Wed Weekly - House of Stories TOMORROW 01/26 by Kevin Burke, SJ & Sara Postlethwaite, VDMF - Also attached ISLC Program Spring 2023
-House of Stories- Thursday Jan.26
Come and share, come and listen!
Music, stories,
images, poems, bring what moves you.
Facilitated by
Kevin Burke, SJ
and
Sara Postlethwaite, VDMF
Today is the Feast day of the conversion of Saint Paul. He became probably the fullest image of "conversion" for Christianity for the last 2000 years. However today, I remembered a story about Paul, that as so many of the Bible, has the capacity to completely puzzle me. Paul is visiting Troas and starts to encourage the people who live their faith there. However, the need of the people, (perhaps also partly his love to speak) inspired Paul so deeply that he talked on deep into the night. A young man called Eutychus fell asleep on the window sill. We can not be sure if he was bored or exhausted but that he feel asleep is well testified. Something, one generally doesn't want to be remembered by as a Church-goer. Not though for Eutychus. Millions know him only because Paul's preaching could not keep him awake but rather put him to sleep.
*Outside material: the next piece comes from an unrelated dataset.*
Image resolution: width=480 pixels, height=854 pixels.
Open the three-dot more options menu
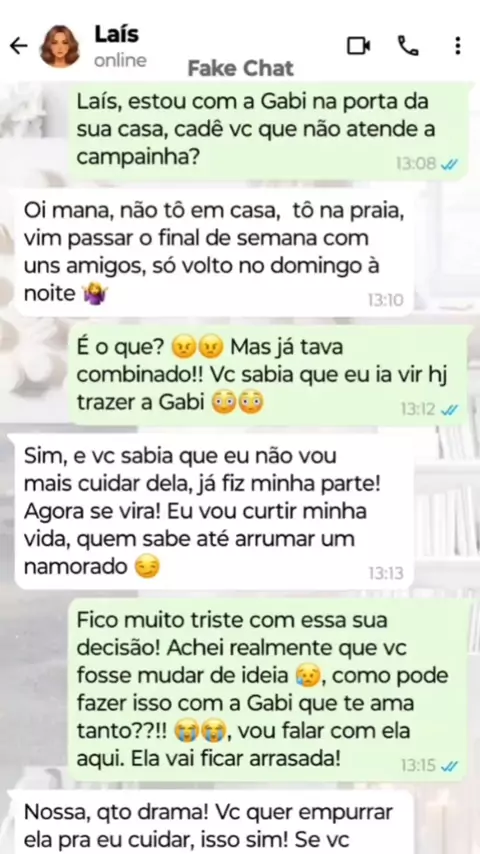tap(458, 46)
A couple of things cause my attention. The author of the text really makes a point to mention that the upper room was lit brightly and abundantly (Eutychus did not fall asleep because it was too dark) And then Eutychus falls asleep twice. One might translate: 'Eutychus sitting on the window sill, was overcome by deep sleep; and as Paul kept on talking, Eutychus was overcome by sleep and fell down from the third floor, and was picked up dead.' It might be a rhetorical measure, to make sure that the reader really gets it, it might be that the writer her/himself was tired and started to repeat, or some copyeditor just made a mistake in one of the earliest version and now we are stuck with it.
Can you imagine a parish that proclaims at it doors: "Trouble sleeping? Come to my sermon. We preach like Paul." However, as so many sacred stories could this story not reflect another kind of conversion? The bright light Paul saw, the touch he needed from Ananias, the profoundly blind-asleep he was towards Christ presence? Might it be reflected in the youth of Troas? Dying because they are bored out of their mind? Sitting in the amazingly bright lit room with captivating conversation not knowing how to see and understand what is of central importance for them and the generation after them? Might they fall even deeper asleep as more we talk? Is it the embrace, the touch they need as Paul needed it from Ananias to resuscitate? I don't try to explain the puzzle away. I just thought to ask some questions for reflection on this important day of Saint Paul's conversion. Whose preaching converted many and killed one and whose touch resuscitated one from darkness and left many clueless.